### Записанные данные
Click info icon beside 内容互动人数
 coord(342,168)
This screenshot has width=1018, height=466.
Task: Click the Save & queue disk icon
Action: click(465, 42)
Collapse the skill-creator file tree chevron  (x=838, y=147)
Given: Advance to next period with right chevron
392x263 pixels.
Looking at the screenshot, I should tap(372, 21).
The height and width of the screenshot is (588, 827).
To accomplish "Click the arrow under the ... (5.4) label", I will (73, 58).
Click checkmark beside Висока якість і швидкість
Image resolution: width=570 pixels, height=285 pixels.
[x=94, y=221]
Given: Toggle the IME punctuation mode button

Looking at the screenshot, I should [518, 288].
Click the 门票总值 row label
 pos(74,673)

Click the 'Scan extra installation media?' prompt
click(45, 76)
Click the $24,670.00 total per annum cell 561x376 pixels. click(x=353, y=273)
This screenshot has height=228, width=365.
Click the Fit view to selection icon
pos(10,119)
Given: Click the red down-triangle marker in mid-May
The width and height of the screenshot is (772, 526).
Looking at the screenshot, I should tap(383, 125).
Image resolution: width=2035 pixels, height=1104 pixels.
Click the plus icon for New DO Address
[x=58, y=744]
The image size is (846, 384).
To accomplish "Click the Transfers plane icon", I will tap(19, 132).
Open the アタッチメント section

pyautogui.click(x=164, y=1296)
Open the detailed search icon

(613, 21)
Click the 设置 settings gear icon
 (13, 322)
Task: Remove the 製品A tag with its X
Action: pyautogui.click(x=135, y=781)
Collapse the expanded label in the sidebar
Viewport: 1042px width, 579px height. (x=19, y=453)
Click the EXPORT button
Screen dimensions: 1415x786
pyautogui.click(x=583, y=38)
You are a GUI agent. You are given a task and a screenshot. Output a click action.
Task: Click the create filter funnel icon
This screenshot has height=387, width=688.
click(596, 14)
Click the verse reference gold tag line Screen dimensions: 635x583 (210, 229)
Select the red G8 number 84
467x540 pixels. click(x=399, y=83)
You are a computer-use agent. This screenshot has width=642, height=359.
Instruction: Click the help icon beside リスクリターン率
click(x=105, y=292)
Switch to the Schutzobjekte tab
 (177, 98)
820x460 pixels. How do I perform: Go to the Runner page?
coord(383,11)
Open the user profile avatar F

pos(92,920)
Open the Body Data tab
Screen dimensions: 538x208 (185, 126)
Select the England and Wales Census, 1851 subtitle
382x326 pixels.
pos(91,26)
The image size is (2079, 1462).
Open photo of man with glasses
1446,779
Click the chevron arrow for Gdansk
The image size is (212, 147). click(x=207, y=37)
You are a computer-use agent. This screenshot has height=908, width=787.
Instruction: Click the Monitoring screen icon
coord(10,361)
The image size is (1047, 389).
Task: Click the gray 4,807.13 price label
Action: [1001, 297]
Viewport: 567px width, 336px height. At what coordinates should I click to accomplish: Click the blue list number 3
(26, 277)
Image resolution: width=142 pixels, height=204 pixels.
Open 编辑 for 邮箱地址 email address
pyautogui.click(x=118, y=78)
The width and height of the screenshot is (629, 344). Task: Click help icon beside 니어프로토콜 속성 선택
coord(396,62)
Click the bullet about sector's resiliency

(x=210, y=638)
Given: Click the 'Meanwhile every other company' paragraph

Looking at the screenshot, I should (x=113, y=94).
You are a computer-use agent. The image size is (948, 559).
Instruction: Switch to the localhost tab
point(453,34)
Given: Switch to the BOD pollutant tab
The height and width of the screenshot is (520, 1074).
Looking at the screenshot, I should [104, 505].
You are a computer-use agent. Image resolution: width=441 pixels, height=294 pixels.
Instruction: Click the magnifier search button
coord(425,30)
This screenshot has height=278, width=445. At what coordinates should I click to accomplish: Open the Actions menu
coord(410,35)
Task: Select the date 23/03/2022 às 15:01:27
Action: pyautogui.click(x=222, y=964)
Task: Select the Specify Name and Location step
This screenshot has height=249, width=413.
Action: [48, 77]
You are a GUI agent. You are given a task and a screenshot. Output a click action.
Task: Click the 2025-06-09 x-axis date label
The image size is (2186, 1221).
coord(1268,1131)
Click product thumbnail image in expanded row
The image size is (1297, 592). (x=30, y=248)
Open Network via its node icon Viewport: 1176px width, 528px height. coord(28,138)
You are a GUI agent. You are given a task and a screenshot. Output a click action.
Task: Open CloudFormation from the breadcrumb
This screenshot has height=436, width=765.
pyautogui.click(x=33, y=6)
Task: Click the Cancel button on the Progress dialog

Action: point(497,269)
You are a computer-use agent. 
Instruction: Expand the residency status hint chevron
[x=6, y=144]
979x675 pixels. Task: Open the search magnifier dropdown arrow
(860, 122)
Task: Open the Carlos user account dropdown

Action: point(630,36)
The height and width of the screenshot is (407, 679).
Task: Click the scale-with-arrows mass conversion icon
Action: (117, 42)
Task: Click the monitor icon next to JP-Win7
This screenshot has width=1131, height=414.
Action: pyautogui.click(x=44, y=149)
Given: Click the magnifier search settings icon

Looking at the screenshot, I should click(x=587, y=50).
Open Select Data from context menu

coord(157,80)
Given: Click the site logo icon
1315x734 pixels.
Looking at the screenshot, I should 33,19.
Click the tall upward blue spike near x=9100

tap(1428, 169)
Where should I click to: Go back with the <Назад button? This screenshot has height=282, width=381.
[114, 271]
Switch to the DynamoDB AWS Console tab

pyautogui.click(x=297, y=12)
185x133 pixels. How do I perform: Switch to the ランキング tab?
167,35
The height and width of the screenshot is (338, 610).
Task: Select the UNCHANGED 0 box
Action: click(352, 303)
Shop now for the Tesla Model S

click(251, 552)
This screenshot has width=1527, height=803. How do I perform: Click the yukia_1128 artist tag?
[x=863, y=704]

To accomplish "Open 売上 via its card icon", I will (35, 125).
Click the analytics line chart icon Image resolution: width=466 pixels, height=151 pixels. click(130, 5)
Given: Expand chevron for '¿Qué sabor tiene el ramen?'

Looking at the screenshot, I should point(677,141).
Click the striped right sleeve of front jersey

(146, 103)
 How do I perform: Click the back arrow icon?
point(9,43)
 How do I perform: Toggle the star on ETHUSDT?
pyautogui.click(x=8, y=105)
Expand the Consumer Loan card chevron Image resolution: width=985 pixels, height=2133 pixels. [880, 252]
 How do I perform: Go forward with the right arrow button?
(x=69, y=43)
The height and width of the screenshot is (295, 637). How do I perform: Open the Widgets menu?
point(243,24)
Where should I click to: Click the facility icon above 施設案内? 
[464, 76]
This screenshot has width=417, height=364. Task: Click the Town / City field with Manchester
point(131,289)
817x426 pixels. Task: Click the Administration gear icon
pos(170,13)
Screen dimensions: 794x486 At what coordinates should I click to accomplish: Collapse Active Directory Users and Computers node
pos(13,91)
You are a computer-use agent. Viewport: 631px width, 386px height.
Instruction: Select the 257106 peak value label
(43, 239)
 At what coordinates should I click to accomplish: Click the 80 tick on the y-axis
######
[Задание] Перепишите без изменений записи, начиная с самой первой строки и заканчивая строкой, в которой стоит «will (73, 58).», включая эту строку.

[Полный ответ]
Click info icon beside 内容互动人数
 coord(342,168)
This screenshot has width=1018, height=466.
Task: Click the Save & queue disk icon
Action: click(465, 42)
Collapse the skill-creator file tree chevron  (x=838, y=147)
Given: Advance to next period with right chevron
392x263 pixels.
Looking at the screenshot, I should tap(372, 21).
The height and width of the screenshot is (588, 827).
To accomplish "Click the arrow under the ... (5.4) label", I will (73, 58).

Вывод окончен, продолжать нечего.